Love of Freedom, Love and Beauty

9. Love of Freedom, Love and Beauty. Freedom is the breath of Shelley’s works—freedom not only from the tyranny of earthly powers, but from the tyranny of religion, expressing itself in republicanism, in pseudo atheism, and in complete emancipation from the current moral code both in conduct and in writing.

Liberty, equality, and fraternity were ideals which presented themselves to him as objects capable of attainment, and he set himself with fervour to denounce the existing order of things and assail the barriers which checked the free development of the human spirit. Animated by the theories of William Godwin he attacked Government and religion, kings and priests, with an enthusiasm which inverted all traditional estimates of character and conduct. He regarded the dissemination of his theories as a sacred mission.

Shelley’s idea of love was Platonic. It did not ‘deal with flesh and blood’ “The doctrine of free love is inwrought by him with the other doctrine, adapted from Platonism, of ideal or intellectual love. His study of Dante’s Vita Nuova and Canzoniere, with their history of a rarefied and spiritualized love, also counted for much.” Shelley may be called a love-mystic, as Wordsworth may be called a nature- mystic. Shelley was always searching for ideal love. He conceives that love pervades the whole universe. The following lines illustrate his conception of love and beauty:

Like the Spirit of Love felt everywhere, (The Sensitive Plant)

For love and beauty and delight, There is no death nor change :

(The Sensitive Plant)

And the love which heals all strife.
(Lines written among the Euganean Hills)
That Light whose smile kindles the Universe,
That Beauty in which 
all things work and move,
That Benediction which the eclipsing Curse
Of 
birth can quench not, that sustaining Love
Which through the web of being blindly wove
By man and beast and earth and air and sea,
Burns bright or dim, as each are mirrors of
The fire for which all thirst ;
Spirit of Beauty, that dost consecrate
With thine 
own hues all thou dost shine upon
Of human thought or form,-where art thou gone!
(Hymn to Intellectual Beauty)
And one sound beneath, ground
One sound beneath around, above, Was moving; ‘it was the soul of Love.’
(Prometheus Unbound)

Nothing in the world is single, All things by a law divine, In another’s being mingle.

(Love’s Philosophy)

The pursuit of the spirit of beauty and love dominates all his work. “He spent his life,” says Crump, “in the quest of a perfection which he sometimes called freedom, sometimes beauty, sometimes love– to Shelley the three were synonymous perfect liberty was impossible without perfect love, and perfect beauty was the outcome of these two. Liberty of man could be obtained only in a universe controlled by love.”

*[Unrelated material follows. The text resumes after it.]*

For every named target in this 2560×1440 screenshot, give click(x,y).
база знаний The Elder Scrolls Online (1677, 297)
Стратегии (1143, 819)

There are plenty of Shelley’s short lyrics, expressing the sentiment of love, tender, sometimes fanciful and sometimes full of unsatisfied craving, but always aspiring beyond the actual and sensual– always seeking for an ideal consummation of this sentiment. The different types and aspects of love contemplated by Shelley are summed up in the Epipsy chidion. He makes love the main principle in the universe, and pays his homage to it for its manifestation in beauty– and so love comes to be allied to beauty. Love is to Shelley a higher transcending principle, and so he often talks of self- effacement in connection with it, and of little direct personal relation with the object of love.

To Shelley the form assumed by the divine in man was love. He was always searching for love, Strains of delight in love and beauty, and of protest against a world where love and beauty are not fixed eternal forms, run through all the poetry of Shelley. The conception of love as the sole principle of freedom, joy, beauty, and harmony, in nature and in man appears in all Shelley’s poems. He is pre-eminently a poet of love.

Shelley’s devotion to liberty, and his whole-hearted belief in love as the prime factor in all human progress— these two dominate all his work. Liberty, in his eyes, was freedom from all external restraint. Love is to reign supreme, for only in an atmosphere of love can liberty efficiently work. Love is, with Shelley, a transcendental force, kindling all things into beauty. No poet felt more deeply the dynamic influence of love in moulding human destiny; none realized more utterly the insignificance of life devoid of love.

“Shelley and Keats were creators of beauty. Shelley’s vision is more metaphysical : beauty for him is ‘intellectual’, a spirit living and working through the universe and ultimately undistinguishable from the ‘love’ which ‘sustains’ it. The Keatsian vision of beauty, on the other hand, is predominantly a rapturous exaltation of the senses. Both the Shelleyan and the Keatsian visions of beauty are mirrored finally in the poetic instrument of expression, as Herford says.

“Shelley shared with Keats the perception of lovely form and colour and expressed it with magic utterance, but concrete beauty was not lovely to him, as it was to Keats, for its own sake. Where Keats gave a value to every detail of his landscapes, dwelling with particular emphasis upon each manifestation of earthly beauty which he saw, Shelley reduced his detail to a mere silhouette against a background of supernatural radiance or to indistinctness in a pervading atmosphere of dazzling light,” points out Hamilton Thompson.